キャラクター&開発コンセプト
海外では「インフィニティ EX」
2009年7月13日に国内で発売された「スカイライン クロスオーバー」は、その名の通りV36型スカイラインをベースとする「クーペとSUV」の融合をうたったクロスオーバーモデル。北米では「インフィニティ EX」として2007年末から販売されていたもので、すでに欧州にも投入されている。
日本向け「スカクロ」のパワートレインは基本的に欧州仕様と同じで、現行スカイラインシリーズやZ34型フェアレディZでおなじみの「VVEL(ブイベル=バルブ作動角・リフト量連続可変システム)」付3.7リッターV6エンジン「VQ37VHR」と7速ATとなる。

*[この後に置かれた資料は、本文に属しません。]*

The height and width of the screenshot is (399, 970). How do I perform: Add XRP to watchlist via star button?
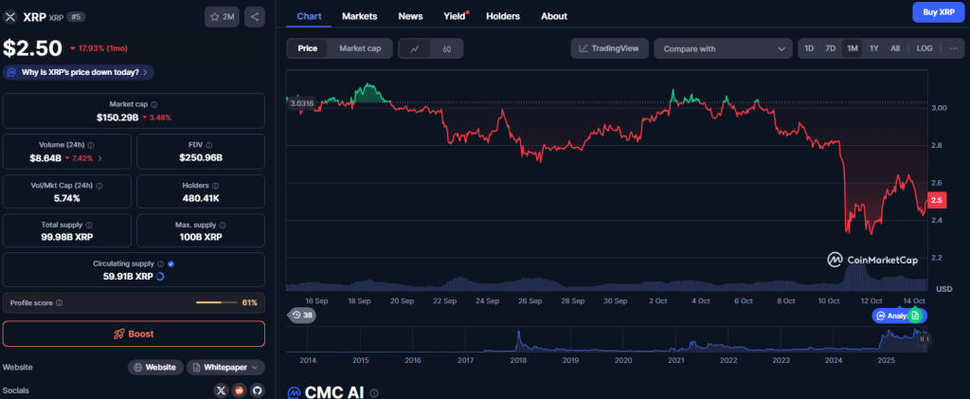pyautogui.click(x=222, y=17)
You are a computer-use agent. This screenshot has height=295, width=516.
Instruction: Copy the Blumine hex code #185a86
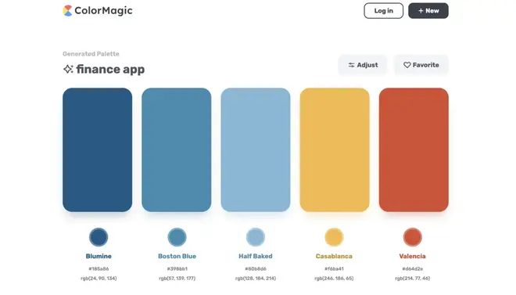(99, 268)
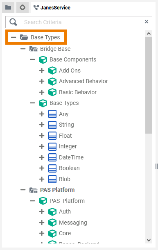The image size is (158, 250).
Task: Click the JanesService service icon
Action: [36, 8]
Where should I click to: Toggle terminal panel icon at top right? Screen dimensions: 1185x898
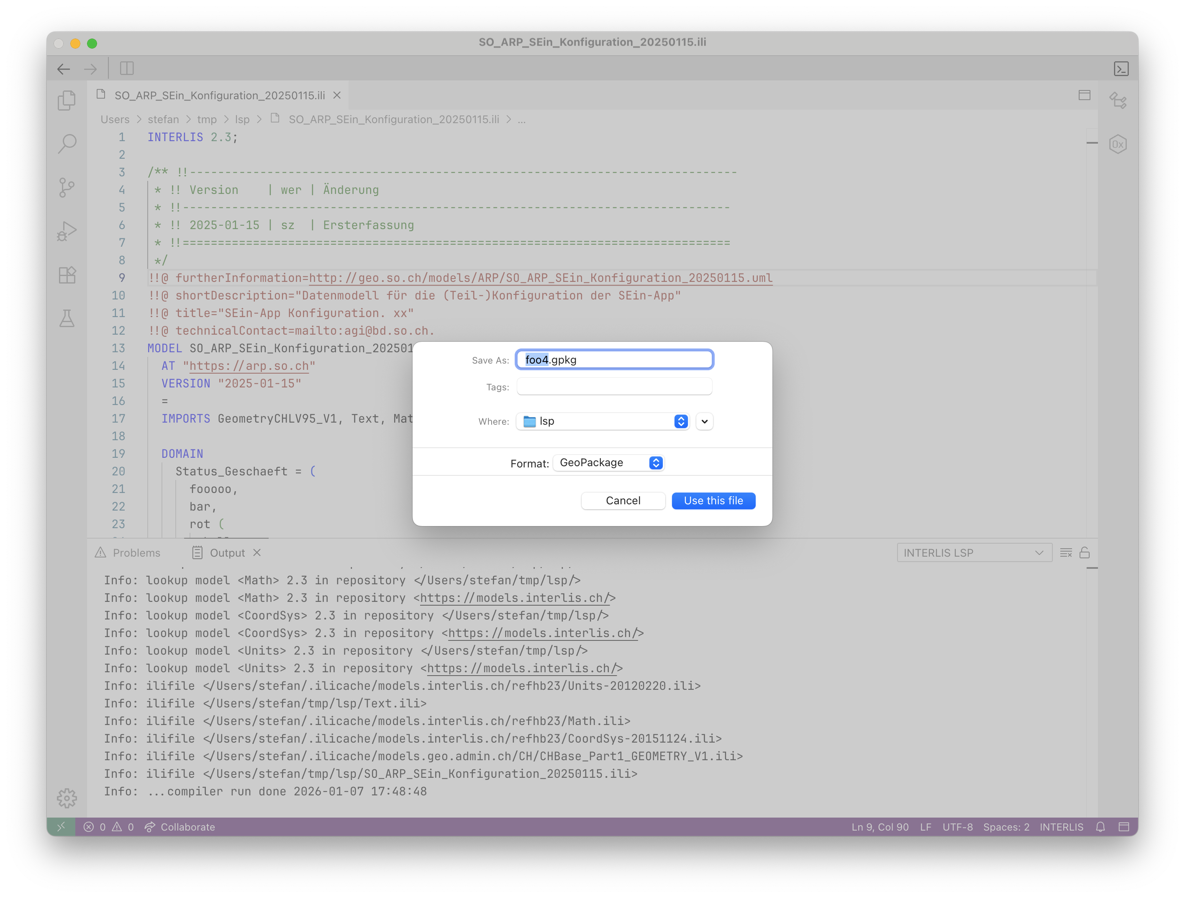(x=1121, y=69)
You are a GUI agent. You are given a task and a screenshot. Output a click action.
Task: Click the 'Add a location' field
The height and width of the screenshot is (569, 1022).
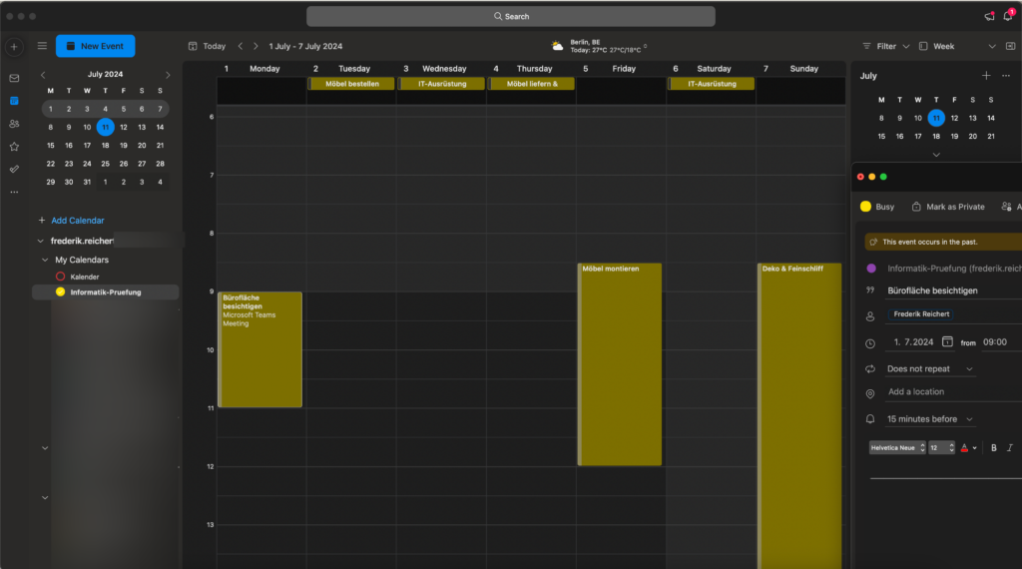(x=938, y=392)
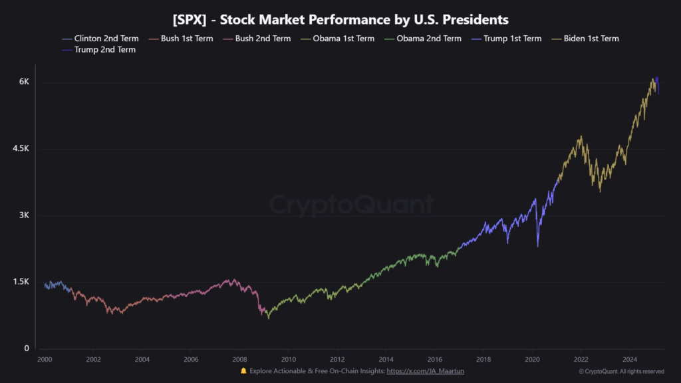This screenshot has width=681, height=383.
Task: Hide the Bush 1st Term series
Action: [187, 39]
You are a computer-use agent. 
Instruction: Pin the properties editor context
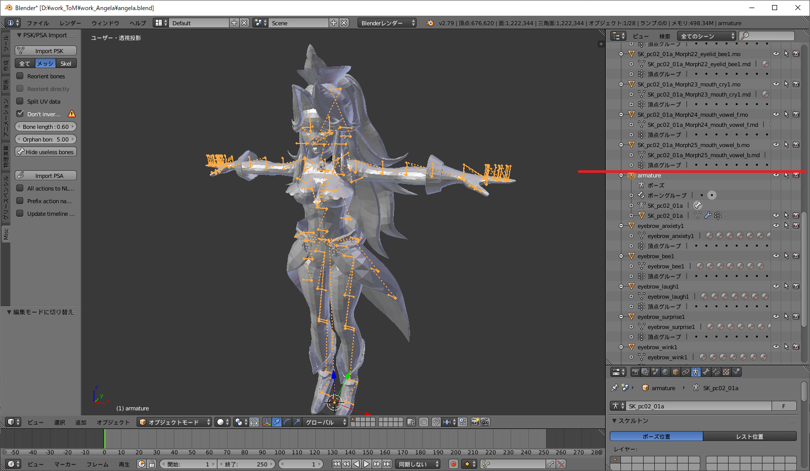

装備面も充実しており、駐車ガイド機能が付くなど第2世代に進化したアラウンドビューモニター、そしてスカイラインシリーズでは初の全速度追従機能付インテリジェントクルーズコントロールや前方車両接近警報システム(FCW)、あるいはブレーキ制御による車線逸脱防止支援システム(LDP)といった先進装備を採用している。
生産はスカイライン等と同じ栃木工場(栃木県 河内郡上三川町)。国内の販売目標はスカイライン クーペと同じ月間200台と少なめだが、セダン(月間目標1000台)と共に、シリーズ全体で「スカイライン」の存在感を示したいところだ。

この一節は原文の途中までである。